John Wicker, Deputy Chief Norma Edith Garcia, and DPH Director Barbara Ferrer with #BradPitt at the Board Meeting. Brad Pitt supporting an LA County Agenda item.

But a favorable vote appeared predetermined. Supervisor Ridley Thomas tweeted that day that “LACMA’s new building is visionary—and big enough” and, on Tuesday, he repeated the sentiment at the board meeting in front of film stars Brad Pitt and Diane Keaton, who showed up alongside museum trustees to voice their support.

“I believe that there’s no way to truly understand [Zumthor’s] work from a computer-generated image,” Pitt said, even though the only digital rendering available so far shows the exterior alone. “To understand what he does you really have to stand in” his buildings.

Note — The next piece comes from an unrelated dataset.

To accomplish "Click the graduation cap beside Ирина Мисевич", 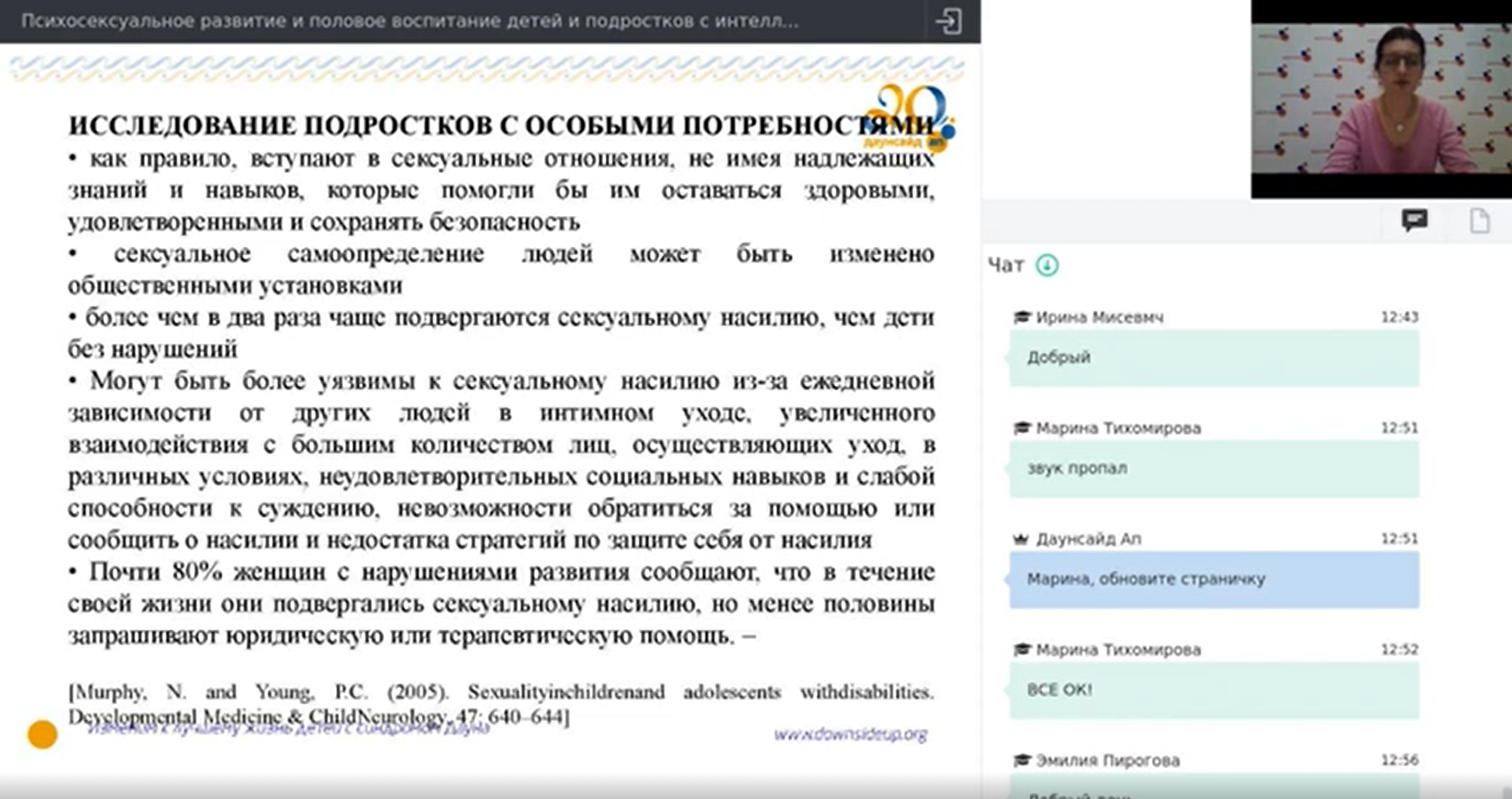I will pos(1022,318).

The building’s footprint spanning Wilshire Blvd. Atelier Peter Zumthor & Partner / Courtesy of Building LACMA.

Then, as Pitt stood to leave, Keaton began to speak. “Do I leave too?” she asked. “I think I should leave because, honestly, you know where I stand. I mean, what’s the point, except that I’m so excited for this.”

Other county supervisors echoed the excitement and characterized the recent spate of criticism as “misinformation.”

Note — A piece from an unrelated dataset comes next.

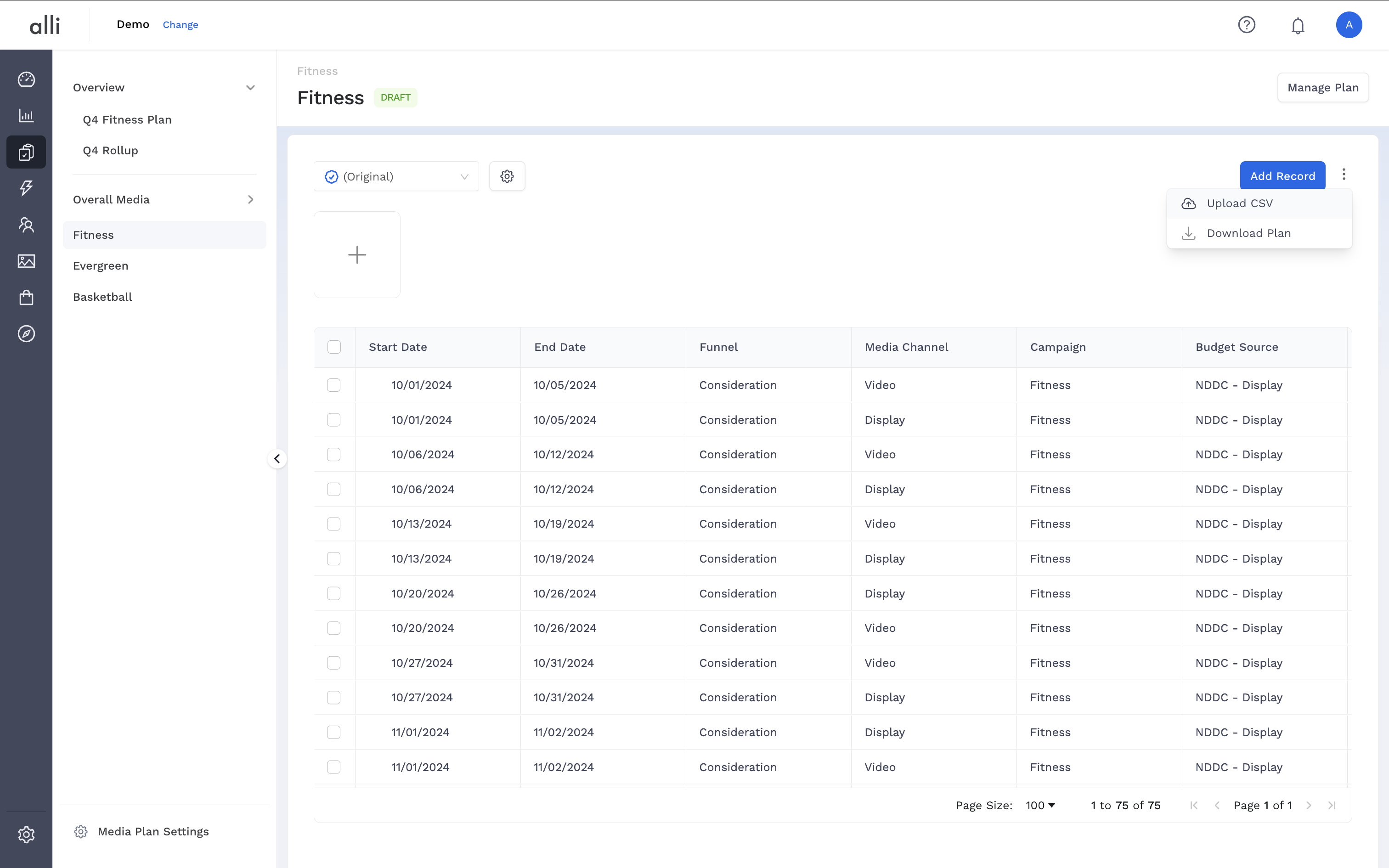
Task: Open the (Original) version dropdown
Action: pos(396,176)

“The people who need to make the decision should be in possession of a good deal of information and I would say we are,” added supervisor Sheila Kuehl.

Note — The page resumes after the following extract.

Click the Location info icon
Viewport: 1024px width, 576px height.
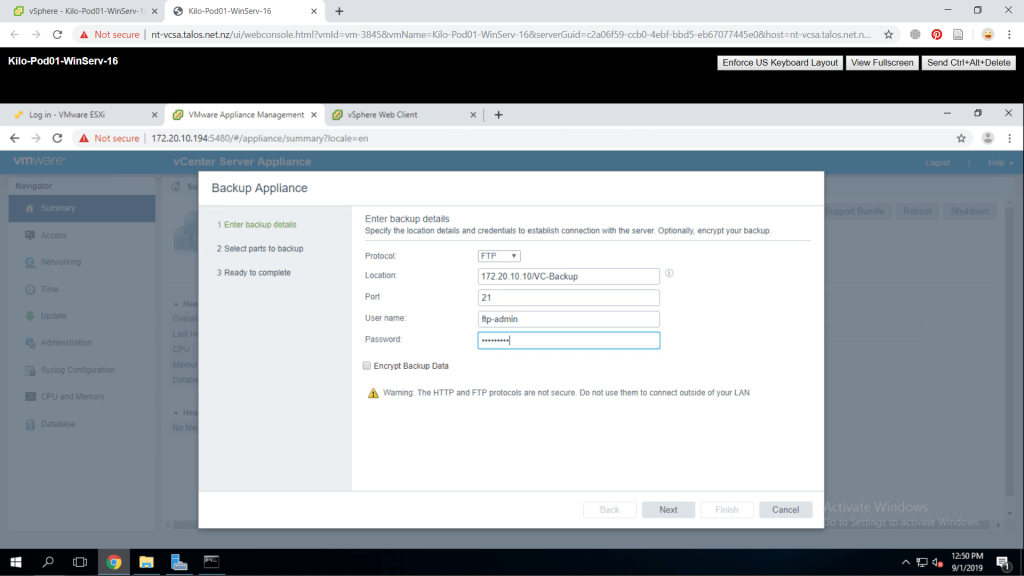tap(669, 273)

Few observers deny the need to replace LACMA’s unwieldy Art of the Americas Building, Bing Center, Hammer Building, or Ahmanson Building. Curbed LA critics Alissa Walker and Alexandra Lange published a conversation last week in which Lange said the old buildings “are not worth keeping.” But, she added, the Zumthor design “doesn’t feel like the right thing, and it doesn’t feel responsive to the streetscape, and then there are also a lot of questions about whether it is responsive to the real needs of the museum.”

LACMA rendering by Atelier Peter Zumthor & Partner / The Boundary. Courtesy of Building LACMA.

During his brief presentation, LACMA director Michael Govan said he thought the Zumthor design “envisions the future of art museums” and assured the board that the new design was big enough. He said the cost was $1,400 per square foot, whereas average “museum construction these days is $1,250 per square foot.” This contradicted information he had given to Los Angeles Times reporter Deborah Vankin in an April 6 interview, when he calculated the cost at $1,873 per square foot.

Those who spoke out against the proposed plans were on the whole less glamorous than the supporters, but they raised pragmatic concerns about the transparency of the design process, the cost, and proper vetting procedures.

“There have been no details of the building released until the week before this meeting and models will only be shown to the public after this funding has been approved,” said Oscar Peña, an artist and former LACMA employee. “While politically savvy, this shows that the director is more interested in preventing criticism than earnestly responding to the needs of the public. We are being asked to approve over $100 million for a building we are not allowed to see.”

Board chair Janice Hahn, who had thanked the celebrity speakers profusely, did not thank Peña for his comments. Then, a few moments later, the board unanimously approved the funding.